Letztes Wochenende Regular Season im College Football, wenn wir das traditionsreiche Duell zwischen US Army und US Navy am 11. Dezember mal ausklammern. An diesem Samstag entscheidet sich die Besetzung des BCS National Championships Games.
Road to Glendale
Ich habe kein schlechtes Gewissen, das vergangene Wochenende gehypt zu haben. Die Nacht von Freitag auf Samstag war lang (bis 9h) und schmerzhaft, aber vom Spannungsbogen großartiges Kino. Boise State ist aus dem Rennen für das Finale in Glendale, Arizona nach dem sehenswerten 31-34 (OT) in Nevada raus. #3 TCU hat seine zwölf Saisonspiele allesamt gewonnen, muss nun auf eine Niederlage der beiden Top-Gesetzten hoffen. #2 Oregon hat nach wackeliger erster Halbzeit seine ganze Klasse in Halbzeit zwei gegen Arizona aufblitzen lassen. #1 Auburn hat den Abend mit dem größten Comeback seit Led Zeppelin in Iron Bowl Nr. 75 eingeleitet. Der Hype für Samstag wird sich auf Auburn und Oregon begrenzen, auch wenn (leider) schon die ersten Experten dem Worst Case (Niederlage von einem der beiden oder beiden) schon vorbeugen, und Szenarien durchspielen, wie Wisconsin oder Stanford an TCU vorbeirutschen könnten – obwohl alle drei nicht mehr spielen.

Der Biberenten-Club
Samstag um 21h30 bricht in Corvallis der Bürgerkrieg aus. Und das sogar mit Grund: Die Oregon Ducks halten Einzug im Reser Stadium (Bild). Zeit für die siebtälteste Rivalität im US-College-Football: Oregon State Beavers gegen Oregon Ducks. Biber gegen Enten. Im Volksmund auch Civil War genannt, ganz einfach aufgrund der großen innerstaatlichen Konkurrenz. Seit 1894 spielen die beiden Unis gegeneinander, abwechselnd in Eugene (Ducks) und Corvallis (Beavers) und früher auch in Portland.

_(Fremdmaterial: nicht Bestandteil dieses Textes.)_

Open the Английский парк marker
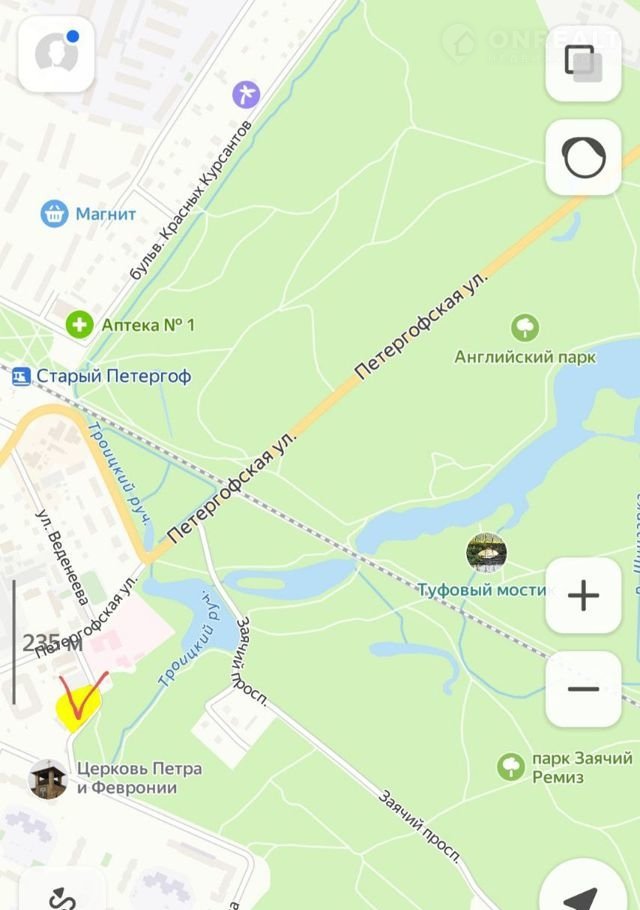Screen dimensions: 640x910 point(524,328)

Oregon State und Oregon sind die bei den einzigen FBS-Mannschaften in Oregon und daher ist dieses Spiel auch so etwas wie die Football-Meisterschaft von Oregon. Der Sieger erhält die Platypus Trophy. Eine sehr geile Idee: In unserer schönen deutschen Sprache ist „Platypus“ nix anderes als das Schnabeltier, eine Kreatur mit Entenschnabel und Biberschwanz. Dass das Schnabeltier nur in Australien vorkommt, da kann man schon mal ein Auge zudrücken.

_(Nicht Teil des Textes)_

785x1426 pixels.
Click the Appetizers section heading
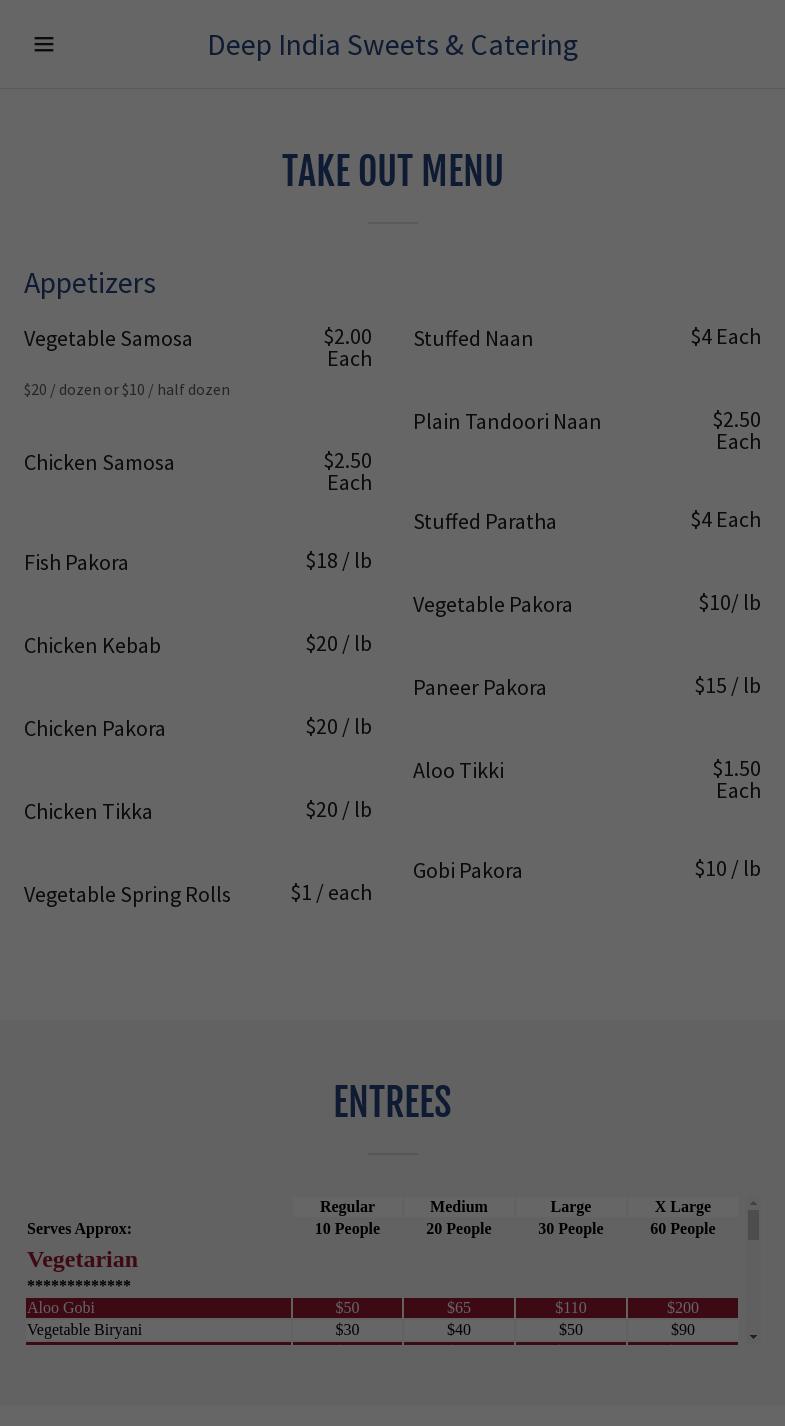[89, 283]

Reizvoll an der Auseinandersetzung ist auch die geringe Distanz zwischen den beiden Unis: Nicht mal eine Autostunde liegen Corvallis und Eugene auseinander. Die beiden Städte liegen im Willamatte Valley, der bevölkerungsreichsten Region im ganzen Staat Oregon. Die Spannung zwischen Ducks- und Beavers-Zuneigung zieht sich quer durch die Familien, wie auch anders bei zwei so großen Unis (je ca. 24.000 Studenten)?
Hooligans und Kloschüsseln
Auseinandersetzungen gab es schon in den Anfangszeiten. Die Rückkehr von einem siegreichen Auswärtstrip beim Rivalen wurde gerne exzessiv gefeiert. 1972 dachten sich die Ducks-Fans, die Feier könnte man doch vorverlegen, und rissen die Torstangen aus der Verankerung. Der Versuch, auch die andere Endzone zu erobern, endete in einer gepflegten Massenschlägerei.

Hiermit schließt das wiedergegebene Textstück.